Barrick Gold, Barsele Minerals, Yamana Gold - Before the rebound!

  • Gold
Photo credits: pixabay.com

Last year, the general conditions spoke for a rising gold price, but because there is often a gap between theory and practice, the precious metal price declined by about 5% instead of reaching higher prices. Most precious metal shares lost more. Experts nevertheless believe that gold has upside potential in 2022. With disruptions in the geopolitical situation or an economic slowdown, a sharp rise in inflation and negative real returns could quickly make precious metals en vogue again. With which stocks can investors position themselves successfully against this background?

time to read: 3 minutes | Author: Carsten Mainitz
ISIN: BARRICK GOLD CORP. | CA0679011084 , BARSELE MINERALS | CA0688921083 , YAMANA GOLD INC. | CA98462Y1007

Table of contents:


    Barrick Gold - Operationally top, yet the share is not running

    Last year, the shares of the world's second-largest gold producer lost around 20%, while the precious metal price fell by only 5%. The Canadians own shares in 14 gold mines, including six tier-one gold assets, i.e. mines that produce at least 500,000 ounces of gold p.a. over a period of ten years or more. Geographically, the most important location is the USA. Overall, the assets are of high quality and have a long operating life. Barrick also earns about 10% from the production of the industrial metal copper.

    The industry has been characterized by several key trends for many years. Globally, project gold grades are declining. There is a shortage of high-quality development projects, and, in general, reserves, i.e. gold deposits that have not yet been mined, are declining. That has also been reflected at Barrick; production was much higher 5 or 10 years ago. Nevertheless, the high gold and copper prices in the last two years led to a significant increase in profits, high dividend payouts, good free cash flow generation and massive debt reduction.

    With further development of its projects, exploration activities, acquisitions, high commodity prices and production at a high level, analysts forecast a rosy future for the Company.

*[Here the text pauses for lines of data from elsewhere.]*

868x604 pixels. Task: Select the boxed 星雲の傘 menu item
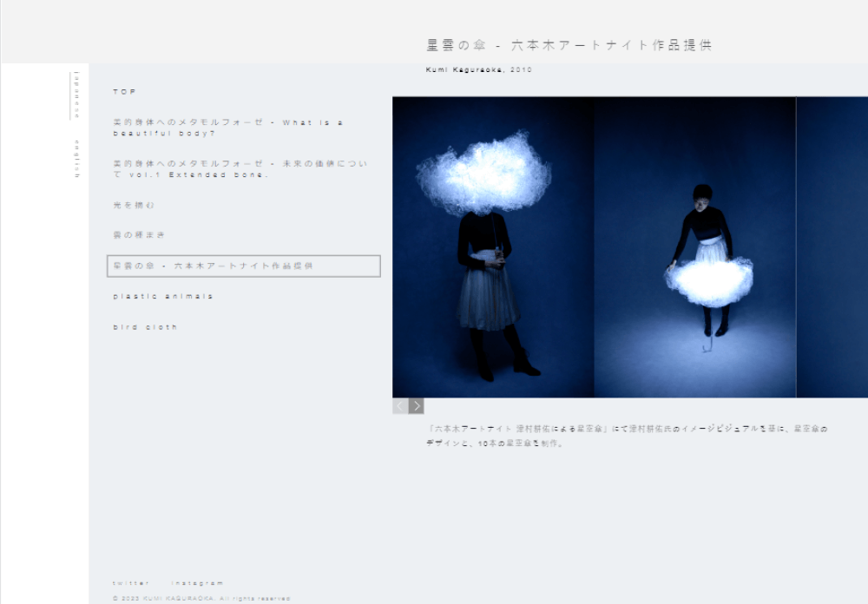point(243,266)
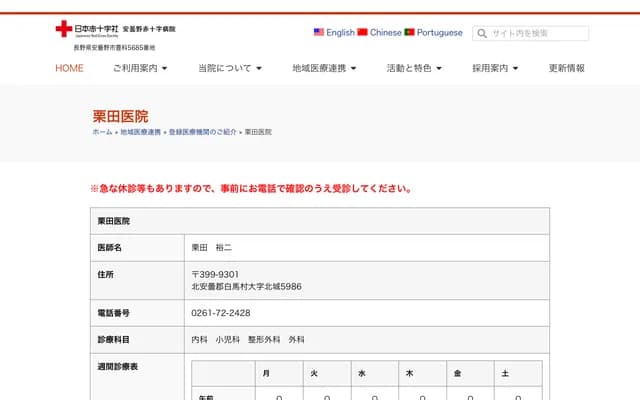Click the Chinese flag icon
Image resolution: width=640 pixels, height=400 pixels.
pyautogui.click(x=362, y=32)
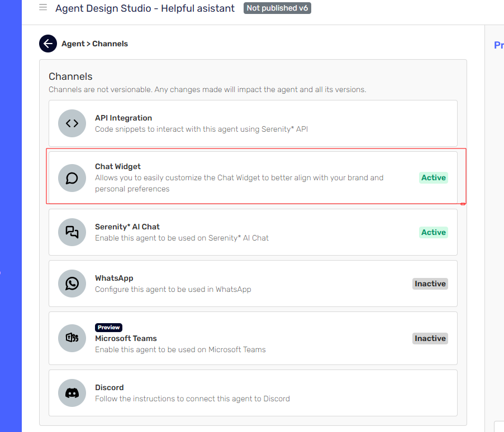Image resolution: width=504 pixels, height=432 pixels.
Task: Open the API Integration channel details
Action: click(251, 123)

The experts attest the share of the commodity company, valued at around CAD 43 billion, an upside potential of a good 40% on average.

    Barsele Minerals - Will the breakthrough come in 2022?

    If you look at the share price of the Canadians from today and from a year ago, practically nothing has changed at prices above just under CAD 0.50. Nevertheless, last year's fluctuation range from CAD 0.35 to CAD 0.82 was considerable. A low in the share price was marked at the end of 2021, since when the share price has risen significantly. The stock market value of the promising gold explorer is currently CAD 69 million.

    The Barsele gold project is located in northern Sweden and covers a size of 34,500 ha. A 2019 resource estimate indicated a deposit of 2.41 million ounces of gold. The short-term goal is to expand the resource to 3.5 million ounces. The experienced management considers even more than 5 million ounces feasible in the medium term. Many experts share the opinion that this is a valuable project. As early as 2016, the Royal Bank of Canada (RBC) carried out a valuation of the Barsele Gold Project. At a gold price of below USD 1,350 at the time, the RBC analysts calculated a project value of USD 375 million.

    Diamond drilling in June and July 2021 covered a length of almost 3,100 m and 18 completed or expanded core holes. Since the end of 2015, 422 drill holes have been completed, and a substantial 158,439 m has been intersected. The project is operated by the Agnico Eagle joint venture. The major owns 55%, with Barsele holding 45%. Barsele itself is not required to expend any cash until a pre-feasibility study is completed. After completing the pre-feasibility study, the major can acquire another 15% in the project, bringing it up to 70%.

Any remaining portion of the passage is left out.